İlişkinin domatesle başlayıp, ete kadar geldiği,S400 füzesi şantajıylada Halkbank davasından kurtulmanın pazarlığı olduğuna inanıyorum.

Çünkü AKP iktidarının genetik yapısı, altmış yıllık geleneği Rusya'yala birlikte olmaya hiç müsait değil.

Eğer altmış yıllık karı koca ilişkisine, karşı taraf şantajlarından vazgeçmiş olsa ve elini uzatmış olsa Rusya ile flört ve kıskandırma gösterileri anında bitiverir.

Hatırlayın Türk filmlerinde iki sevgili birbirlerini severler ve duygu gidiş gelişlerinde kadın dans pistine çıkar, yeni biriyle koftiden cilveleşir dans eder.

Kenarda duran esas oğlan ve esas sevgili bu cilveleşmlere dişini sıkarak bir süre sabır gösterir, kıskançlıkla piste çıkar yeni cilve yapılan adama sağlam bir tokat çakar güzel bir döver sevgilisine de bir tokat çakar kolundan tuttuğu gibi sürüyerek arabanın içine atıverir.

Bir sürü karı koca kadın erkek benzetmeleri yaptım kim kadın, kim erkek,  kim sopa yedi yerli yerine siz oturtun.

İşte bu gün er meydanı o kadarda heyt demeye peşrev çekmeye müsait değil.

Rusya ve Şangay beşlisi ilişkisini bu iktidarın samimiyetle götürebileceğine hiç inanmadım ve hala da inanmamı gerektiren bir somut kalıcı argüman görmüyorum.

Eğer R.T.Erdoğan ABD- İsrail ilişkisini biraz evvel dediğim şekilde bitirsin, NATO'dan çıksın, askeri harcamaları yarı yarıya indirsin, etrafındaki ülkelerle barış ortamı kursun, ülkenin ekonomik sorunu kalmaz.

Böyle büyük ve atılımcı altmış yıldır beklemen  bu hamleyi yaparsa ilişkilerin samimi olduğuna ancak o zaman inanılır.

Altmış yıldır bizim gibi gelişmekte olan bir ülke NATO sorumluluklarından  kaynaklanan askeri harcamalar ve bazen sekiz yüz bin kişiye varan asker besleme zaruretinden kurtulmuş olsa, bu ülke jet gibi kalkınır.

Biliyorsunuz Almanya ve Japonya ikinci dünya savaşından sonra Birleşmiş Milletleri kuran beşli galip devletler tarafında  dışa dönük asker bulundurmasını yasakladığı için, o iki ülke bu gün ekonomide en tepede bulunuyorsa bunun nedeni askeri harcamalarının olmayışıdır.
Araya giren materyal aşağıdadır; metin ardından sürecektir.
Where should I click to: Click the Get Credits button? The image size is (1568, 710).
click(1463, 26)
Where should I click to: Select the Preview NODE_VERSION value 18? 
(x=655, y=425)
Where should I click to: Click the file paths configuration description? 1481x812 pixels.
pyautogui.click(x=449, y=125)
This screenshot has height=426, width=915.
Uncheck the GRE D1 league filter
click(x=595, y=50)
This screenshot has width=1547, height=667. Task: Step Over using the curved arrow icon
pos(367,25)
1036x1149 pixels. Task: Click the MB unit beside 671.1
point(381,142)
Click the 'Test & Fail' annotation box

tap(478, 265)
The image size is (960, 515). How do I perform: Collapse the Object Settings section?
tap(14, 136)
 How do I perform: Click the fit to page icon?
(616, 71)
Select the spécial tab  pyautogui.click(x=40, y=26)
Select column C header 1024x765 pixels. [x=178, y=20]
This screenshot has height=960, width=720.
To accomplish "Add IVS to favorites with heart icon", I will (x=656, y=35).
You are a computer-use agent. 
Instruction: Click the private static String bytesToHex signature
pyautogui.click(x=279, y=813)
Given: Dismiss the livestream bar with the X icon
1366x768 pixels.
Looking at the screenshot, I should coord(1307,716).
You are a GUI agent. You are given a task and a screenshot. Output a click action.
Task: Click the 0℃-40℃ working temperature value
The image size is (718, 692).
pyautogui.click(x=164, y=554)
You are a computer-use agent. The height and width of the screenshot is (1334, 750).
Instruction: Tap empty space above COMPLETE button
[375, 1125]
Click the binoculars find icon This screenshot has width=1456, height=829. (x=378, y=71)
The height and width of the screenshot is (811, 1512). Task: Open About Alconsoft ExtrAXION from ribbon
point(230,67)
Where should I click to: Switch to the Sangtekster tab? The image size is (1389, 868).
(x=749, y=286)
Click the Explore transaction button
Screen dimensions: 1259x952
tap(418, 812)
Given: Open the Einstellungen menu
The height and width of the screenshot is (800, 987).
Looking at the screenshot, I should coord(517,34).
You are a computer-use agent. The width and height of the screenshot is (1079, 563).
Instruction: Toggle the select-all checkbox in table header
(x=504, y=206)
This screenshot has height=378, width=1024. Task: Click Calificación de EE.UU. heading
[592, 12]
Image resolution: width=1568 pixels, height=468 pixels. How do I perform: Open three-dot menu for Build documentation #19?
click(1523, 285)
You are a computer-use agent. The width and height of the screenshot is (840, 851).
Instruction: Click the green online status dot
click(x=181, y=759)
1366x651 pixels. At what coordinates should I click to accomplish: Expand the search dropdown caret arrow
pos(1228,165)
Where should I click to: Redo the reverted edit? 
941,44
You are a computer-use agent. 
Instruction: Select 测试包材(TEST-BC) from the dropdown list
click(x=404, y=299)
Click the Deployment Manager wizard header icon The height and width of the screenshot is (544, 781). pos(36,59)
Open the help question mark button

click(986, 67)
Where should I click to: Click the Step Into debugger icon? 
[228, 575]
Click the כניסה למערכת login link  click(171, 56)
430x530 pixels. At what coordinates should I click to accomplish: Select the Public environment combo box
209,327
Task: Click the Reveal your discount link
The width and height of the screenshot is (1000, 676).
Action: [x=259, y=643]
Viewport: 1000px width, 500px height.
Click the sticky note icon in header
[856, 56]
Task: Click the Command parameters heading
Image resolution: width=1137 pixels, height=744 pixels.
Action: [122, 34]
Biz ise altmış yıldır halkımızın kalkınması için harcayacağımız paraları ABD ve NATO'nun orta doğu,balkanlar ve kafkasya bekçiliğini yapacağız diye geri kaldık ve de batılı emperyalist ülkelere borçlu ve muhtaç kaldık.

Yani bu gün papaz efelenmeleri ''Heyt ABD'' gösterilerinin içi boştur ve somut politikalar yapması için Halkbank çengelinden öncelikle AKP iktidarının kendisini kurtarması gerekir.

Eğer bu olmazda çok net ve açık Rusya ilişkisi kesin net politikaları ortaya koymadan bu ilişkiyi kıskandırma ilişkisi olarak sürdürülürse esas oğlanın piste çıkıp kavga çıkarma günleri yakındır.